Among the records below, how many lines contain the word "computer"? The answer is a single number.

Study material section start

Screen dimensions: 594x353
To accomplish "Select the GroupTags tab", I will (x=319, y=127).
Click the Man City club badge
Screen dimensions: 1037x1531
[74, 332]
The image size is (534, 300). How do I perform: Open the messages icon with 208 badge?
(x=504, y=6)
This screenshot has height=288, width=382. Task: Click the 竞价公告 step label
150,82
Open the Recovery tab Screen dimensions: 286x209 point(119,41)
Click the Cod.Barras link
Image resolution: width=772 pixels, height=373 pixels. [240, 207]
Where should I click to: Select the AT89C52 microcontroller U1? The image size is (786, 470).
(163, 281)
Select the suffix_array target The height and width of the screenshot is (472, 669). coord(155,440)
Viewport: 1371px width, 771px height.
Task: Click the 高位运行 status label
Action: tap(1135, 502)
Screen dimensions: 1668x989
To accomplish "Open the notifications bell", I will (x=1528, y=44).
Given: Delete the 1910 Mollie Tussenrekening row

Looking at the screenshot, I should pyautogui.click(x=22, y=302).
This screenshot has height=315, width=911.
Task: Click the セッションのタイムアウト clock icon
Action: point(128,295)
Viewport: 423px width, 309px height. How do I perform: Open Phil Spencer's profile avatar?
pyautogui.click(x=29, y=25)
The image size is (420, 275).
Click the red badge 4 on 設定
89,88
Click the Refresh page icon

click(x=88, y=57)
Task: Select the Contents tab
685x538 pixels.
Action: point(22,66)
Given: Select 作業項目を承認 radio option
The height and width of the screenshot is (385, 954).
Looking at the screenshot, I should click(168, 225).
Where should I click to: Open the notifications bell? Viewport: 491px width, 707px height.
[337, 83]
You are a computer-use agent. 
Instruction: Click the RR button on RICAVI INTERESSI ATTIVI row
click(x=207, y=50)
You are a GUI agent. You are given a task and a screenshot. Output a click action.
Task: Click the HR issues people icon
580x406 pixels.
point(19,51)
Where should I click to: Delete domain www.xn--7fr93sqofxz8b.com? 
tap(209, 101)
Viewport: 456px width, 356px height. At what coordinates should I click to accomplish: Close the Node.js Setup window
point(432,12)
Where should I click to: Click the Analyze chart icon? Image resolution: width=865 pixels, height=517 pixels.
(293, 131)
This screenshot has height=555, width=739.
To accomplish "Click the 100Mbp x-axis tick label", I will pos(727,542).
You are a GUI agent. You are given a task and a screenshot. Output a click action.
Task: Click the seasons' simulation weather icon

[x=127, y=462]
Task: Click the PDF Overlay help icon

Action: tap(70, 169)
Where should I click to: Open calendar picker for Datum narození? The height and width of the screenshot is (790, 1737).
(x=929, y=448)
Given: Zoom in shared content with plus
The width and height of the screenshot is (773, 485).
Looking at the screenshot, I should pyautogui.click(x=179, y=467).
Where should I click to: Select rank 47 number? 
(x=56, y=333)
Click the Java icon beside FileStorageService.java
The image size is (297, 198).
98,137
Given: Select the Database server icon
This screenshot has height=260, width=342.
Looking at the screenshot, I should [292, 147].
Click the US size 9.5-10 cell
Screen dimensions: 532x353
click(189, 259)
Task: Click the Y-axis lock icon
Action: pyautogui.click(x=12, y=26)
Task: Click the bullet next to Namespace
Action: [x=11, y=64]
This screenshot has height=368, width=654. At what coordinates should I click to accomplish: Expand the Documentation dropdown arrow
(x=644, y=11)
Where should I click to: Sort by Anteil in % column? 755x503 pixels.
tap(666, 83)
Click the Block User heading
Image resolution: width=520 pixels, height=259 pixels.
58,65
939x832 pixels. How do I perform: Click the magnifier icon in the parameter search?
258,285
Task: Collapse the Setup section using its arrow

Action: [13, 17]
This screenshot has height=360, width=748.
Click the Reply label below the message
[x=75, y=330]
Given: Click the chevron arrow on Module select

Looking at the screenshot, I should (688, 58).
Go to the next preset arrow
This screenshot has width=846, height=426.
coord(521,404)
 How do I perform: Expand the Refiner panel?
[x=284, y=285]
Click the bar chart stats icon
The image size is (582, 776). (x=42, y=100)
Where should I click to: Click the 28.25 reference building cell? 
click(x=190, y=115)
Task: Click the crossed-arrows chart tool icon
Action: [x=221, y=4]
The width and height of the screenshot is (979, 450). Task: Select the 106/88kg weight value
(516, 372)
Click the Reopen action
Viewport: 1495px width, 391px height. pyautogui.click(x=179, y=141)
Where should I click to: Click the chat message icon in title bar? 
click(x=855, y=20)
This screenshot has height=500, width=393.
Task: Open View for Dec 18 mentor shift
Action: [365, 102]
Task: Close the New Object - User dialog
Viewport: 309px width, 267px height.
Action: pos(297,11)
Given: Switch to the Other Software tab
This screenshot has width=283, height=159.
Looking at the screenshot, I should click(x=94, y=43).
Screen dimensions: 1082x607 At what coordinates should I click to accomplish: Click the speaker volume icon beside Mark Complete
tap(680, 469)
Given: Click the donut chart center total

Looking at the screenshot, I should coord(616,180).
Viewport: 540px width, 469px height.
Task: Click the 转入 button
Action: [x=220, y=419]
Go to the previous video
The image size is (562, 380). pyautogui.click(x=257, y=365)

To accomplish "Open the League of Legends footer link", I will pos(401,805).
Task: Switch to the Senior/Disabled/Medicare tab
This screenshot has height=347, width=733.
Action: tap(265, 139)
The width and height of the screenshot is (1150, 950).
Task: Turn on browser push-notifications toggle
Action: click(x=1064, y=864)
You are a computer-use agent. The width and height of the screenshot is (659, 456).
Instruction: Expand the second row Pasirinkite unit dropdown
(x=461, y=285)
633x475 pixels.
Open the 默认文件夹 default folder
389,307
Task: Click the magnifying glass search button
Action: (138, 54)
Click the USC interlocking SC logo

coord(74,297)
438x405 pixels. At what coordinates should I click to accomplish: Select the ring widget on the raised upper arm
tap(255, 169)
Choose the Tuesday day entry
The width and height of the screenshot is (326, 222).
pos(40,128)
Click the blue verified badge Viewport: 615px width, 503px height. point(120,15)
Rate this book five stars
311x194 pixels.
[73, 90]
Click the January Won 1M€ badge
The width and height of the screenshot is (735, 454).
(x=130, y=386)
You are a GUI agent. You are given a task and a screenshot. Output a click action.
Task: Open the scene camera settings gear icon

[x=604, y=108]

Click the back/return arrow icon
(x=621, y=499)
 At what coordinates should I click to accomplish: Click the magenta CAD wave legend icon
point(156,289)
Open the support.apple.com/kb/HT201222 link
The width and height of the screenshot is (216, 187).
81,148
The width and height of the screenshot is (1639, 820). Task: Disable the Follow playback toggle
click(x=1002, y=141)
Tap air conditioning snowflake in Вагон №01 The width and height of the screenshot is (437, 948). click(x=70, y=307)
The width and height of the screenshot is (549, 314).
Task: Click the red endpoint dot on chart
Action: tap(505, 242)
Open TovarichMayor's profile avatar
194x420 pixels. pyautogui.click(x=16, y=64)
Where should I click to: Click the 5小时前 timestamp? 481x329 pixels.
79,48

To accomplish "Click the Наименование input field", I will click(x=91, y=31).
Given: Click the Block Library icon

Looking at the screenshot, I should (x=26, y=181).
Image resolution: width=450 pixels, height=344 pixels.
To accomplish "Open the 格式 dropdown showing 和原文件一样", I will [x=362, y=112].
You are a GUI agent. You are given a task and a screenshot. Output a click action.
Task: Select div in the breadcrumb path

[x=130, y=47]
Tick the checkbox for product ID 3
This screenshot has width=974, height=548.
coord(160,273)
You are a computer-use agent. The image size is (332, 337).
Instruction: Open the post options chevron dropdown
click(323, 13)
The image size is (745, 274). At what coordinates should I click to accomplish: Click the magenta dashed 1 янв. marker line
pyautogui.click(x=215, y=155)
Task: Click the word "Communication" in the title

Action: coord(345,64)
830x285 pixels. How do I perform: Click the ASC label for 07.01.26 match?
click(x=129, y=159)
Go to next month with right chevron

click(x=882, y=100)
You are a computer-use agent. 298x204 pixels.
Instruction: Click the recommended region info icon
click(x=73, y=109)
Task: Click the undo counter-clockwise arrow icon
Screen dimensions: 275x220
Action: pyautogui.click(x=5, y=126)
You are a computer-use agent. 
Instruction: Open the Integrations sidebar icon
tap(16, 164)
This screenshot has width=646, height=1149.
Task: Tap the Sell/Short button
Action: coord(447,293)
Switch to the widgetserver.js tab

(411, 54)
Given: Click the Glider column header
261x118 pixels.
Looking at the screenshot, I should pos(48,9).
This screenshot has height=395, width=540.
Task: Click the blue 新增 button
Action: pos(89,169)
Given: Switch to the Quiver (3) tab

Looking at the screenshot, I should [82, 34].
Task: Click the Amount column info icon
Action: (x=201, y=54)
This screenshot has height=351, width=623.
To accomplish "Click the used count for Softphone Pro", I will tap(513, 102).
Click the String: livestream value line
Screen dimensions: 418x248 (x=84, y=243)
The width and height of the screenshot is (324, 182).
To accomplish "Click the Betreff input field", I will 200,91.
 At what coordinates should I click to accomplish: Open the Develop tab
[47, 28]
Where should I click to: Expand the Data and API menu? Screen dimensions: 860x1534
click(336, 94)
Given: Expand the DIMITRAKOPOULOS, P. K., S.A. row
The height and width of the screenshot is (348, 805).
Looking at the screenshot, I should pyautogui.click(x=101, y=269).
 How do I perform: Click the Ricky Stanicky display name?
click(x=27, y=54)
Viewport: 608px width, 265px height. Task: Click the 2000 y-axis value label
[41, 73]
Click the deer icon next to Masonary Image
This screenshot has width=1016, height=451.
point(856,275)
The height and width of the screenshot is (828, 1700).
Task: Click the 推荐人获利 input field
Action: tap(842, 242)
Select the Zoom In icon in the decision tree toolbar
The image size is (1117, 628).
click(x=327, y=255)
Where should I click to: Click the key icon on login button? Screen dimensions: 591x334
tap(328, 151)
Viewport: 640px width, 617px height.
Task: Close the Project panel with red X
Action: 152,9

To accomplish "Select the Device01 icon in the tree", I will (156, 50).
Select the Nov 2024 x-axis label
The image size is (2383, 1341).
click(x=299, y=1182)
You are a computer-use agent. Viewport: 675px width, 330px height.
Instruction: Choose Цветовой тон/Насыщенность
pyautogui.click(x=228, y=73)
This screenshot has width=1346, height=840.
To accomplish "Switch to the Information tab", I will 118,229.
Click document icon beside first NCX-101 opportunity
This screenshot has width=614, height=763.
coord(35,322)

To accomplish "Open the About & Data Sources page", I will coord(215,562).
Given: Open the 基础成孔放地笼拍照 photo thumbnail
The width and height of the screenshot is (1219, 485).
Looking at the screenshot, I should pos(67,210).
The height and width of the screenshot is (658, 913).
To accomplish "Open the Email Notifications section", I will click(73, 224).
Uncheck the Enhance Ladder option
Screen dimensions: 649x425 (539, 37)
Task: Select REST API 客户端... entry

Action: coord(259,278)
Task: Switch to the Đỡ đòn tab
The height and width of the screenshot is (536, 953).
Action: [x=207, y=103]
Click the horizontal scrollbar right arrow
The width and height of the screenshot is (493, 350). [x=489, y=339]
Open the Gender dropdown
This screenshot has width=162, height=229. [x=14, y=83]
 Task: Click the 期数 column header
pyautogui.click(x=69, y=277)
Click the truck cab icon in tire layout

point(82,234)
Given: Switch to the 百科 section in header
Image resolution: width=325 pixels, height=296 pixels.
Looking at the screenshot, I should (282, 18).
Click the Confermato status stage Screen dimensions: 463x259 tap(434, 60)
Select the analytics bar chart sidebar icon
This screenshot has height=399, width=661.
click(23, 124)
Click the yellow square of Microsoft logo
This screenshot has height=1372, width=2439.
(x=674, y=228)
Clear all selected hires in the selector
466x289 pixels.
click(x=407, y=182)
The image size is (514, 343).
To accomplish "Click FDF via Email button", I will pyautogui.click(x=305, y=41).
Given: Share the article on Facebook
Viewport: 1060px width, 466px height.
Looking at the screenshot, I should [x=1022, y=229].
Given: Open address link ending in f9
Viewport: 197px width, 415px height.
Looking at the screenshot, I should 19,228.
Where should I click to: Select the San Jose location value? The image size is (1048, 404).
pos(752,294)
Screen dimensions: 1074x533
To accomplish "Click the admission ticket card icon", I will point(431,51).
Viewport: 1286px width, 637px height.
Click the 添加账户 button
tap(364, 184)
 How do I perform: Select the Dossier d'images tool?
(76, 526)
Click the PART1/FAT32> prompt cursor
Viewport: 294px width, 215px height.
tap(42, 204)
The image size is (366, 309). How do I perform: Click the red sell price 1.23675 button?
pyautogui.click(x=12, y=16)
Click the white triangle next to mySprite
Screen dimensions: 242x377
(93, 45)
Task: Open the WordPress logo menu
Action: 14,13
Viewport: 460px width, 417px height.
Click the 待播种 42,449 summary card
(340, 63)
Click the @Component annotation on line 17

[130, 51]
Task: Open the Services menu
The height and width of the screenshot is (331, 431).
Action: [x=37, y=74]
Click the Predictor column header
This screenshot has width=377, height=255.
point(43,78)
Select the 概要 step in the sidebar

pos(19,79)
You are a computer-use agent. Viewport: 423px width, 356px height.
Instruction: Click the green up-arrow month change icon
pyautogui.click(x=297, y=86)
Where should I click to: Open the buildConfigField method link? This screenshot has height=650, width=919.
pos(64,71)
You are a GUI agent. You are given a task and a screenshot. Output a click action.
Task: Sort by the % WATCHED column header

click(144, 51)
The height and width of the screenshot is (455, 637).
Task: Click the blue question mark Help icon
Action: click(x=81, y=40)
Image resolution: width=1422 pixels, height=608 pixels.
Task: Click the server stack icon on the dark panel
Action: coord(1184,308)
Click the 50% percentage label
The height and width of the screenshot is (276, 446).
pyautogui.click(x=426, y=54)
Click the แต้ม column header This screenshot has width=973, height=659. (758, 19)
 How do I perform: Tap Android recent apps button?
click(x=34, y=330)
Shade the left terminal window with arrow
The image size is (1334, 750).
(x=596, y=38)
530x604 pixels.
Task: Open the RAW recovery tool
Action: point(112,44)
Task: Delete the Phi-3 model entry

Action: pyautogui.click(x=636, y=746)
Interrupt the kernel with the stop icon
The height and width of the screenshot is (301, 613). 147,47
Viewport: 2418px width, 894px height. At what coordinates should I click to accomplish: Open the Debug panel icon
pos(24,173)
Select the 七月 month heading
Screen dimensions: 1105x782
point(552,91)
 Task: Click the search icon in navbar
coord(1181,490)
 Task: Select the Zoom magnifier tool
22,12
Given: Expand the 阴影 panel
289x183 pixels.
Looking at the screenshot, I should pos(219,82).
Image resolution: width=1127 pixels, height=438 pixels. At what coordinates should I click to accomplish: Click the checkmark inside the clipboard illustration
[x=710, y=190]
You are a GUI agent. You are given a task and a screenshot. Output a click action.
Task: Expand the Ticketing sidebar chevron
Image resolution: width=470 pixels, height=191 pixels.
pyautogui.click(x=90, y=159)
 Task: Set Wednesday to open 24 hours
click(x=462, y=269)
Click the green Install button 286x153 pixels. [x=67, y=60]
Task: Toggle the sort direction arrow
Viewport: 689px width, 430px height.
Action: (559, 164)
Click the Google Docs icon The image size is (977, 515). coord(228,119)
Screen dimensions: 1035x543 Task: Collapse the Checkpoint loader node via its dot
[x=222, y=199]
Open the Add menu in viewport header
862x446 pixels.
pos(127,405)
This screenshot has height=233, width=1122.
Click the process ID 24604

Study material section end

Output for this exercise
7